Murillo: The Self-Portraits

Exhibition Website

Nov 1 2017 - Feb 4 2018

Frick Collection

New York City, NY


One of the most celebrated painters of the Spanish Golden Age, Bartolomé Esteban Murillo worked primarily in Seville, where he was born in December 1617, until his death in 1682. Well known for his religious paintings and his extraordinary depictions of street urchins, he was also an ingenious painter of portraits. This genre remains, however, the least studied aspect of his work. Inspired by the self-portraits in their holdings, New York’s Frick Collection and London’s National Gallery  co-organized the show to mark the 400th anniversary of this great artist’s birth. Murillo: The Self-Portraits is jointly organized by the Frick’s Peter Jay Sharp Chief Curator Xavier F. Salomon and Letizia Treves, Curator of Later Italian, Spanish, and French 17th-Century Paintings, National Gallery.

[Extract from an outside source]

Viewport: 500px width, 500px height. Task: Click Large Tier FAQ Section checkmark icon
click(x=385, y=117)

In 1682, an inventory of the possessions of Gaspar Murillo, the painter’s son, lists the following: “Item. Another canvas of the portrait of Don Bartholome Murillo with its legend below and its frame completely gilded at three hundred reales. Item. Another portrait canvas of said Don Bartholome Murillo made by his own hand of a bar and a third with its frame of gilded adornments and half a cane bid on at three-hundred and seventy and five reales.” These two self-portraits are the only known images of the painter by his own hand. The first one, recently acquired by The Frick Collection, was painted about 1650–55, while the second, now in The National Gallery, London, is from about 1670. The two portraits have not been seen together since at least the early nineteenth century.

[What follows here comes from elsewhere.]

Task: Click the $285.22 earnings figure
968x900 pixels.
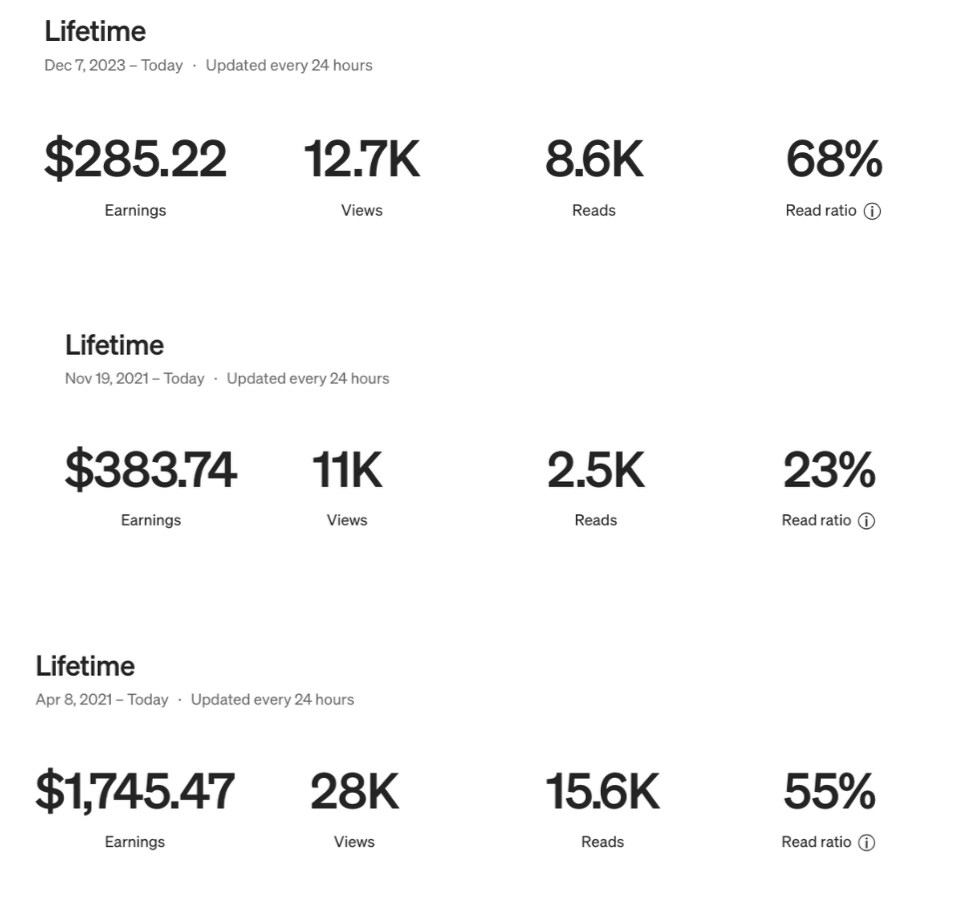Action: 135,160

To provide context to these canvases, the exhibition will also feature a group of fifteen other works on loan from international private and public collections. These will include paintings of other sitters by Murillo, as well as later reproductions of the two paintings that reflect their fame in Europe. 

Credit: Exhibition overview from museum website.
Murillo, Self-Portrait, ca. 1650–55. Oil on canvas, 42 x 30 1/8 in. The Frick Collection, New York; Gift of Dr. and Mrs. Henry Clay Frick II, 2014; photo Michael Bodycomb


Whether you go or not, the exhibition catalog, Murillo: The Self-Portraits, brings together the only two known self-portraits by Bartolomé Estebán Murillo (1617–1682), one of the finest painters of the Spanish Golden Age. Painted almost twenty years apart, these two remarkable paintings are often overshadowed by Murillo’s more famous religious paintings and genre scenes. This book investigates the two self-portraits side by side, highlighting similarities and differences. While the earlier portrait reflects Murillo’s admiration of antiquity and imitation of classical models, the later one shows a confident, mature artist who was at that time the leading painter in Seville. In addition, the book discusses recent technical analysis, offering a better understanding of how these self-portraits were painted, and provides a rare opportunity to compare how one of the most celebrated and influential European painters chose to represent himself at different stages of his exceptional career.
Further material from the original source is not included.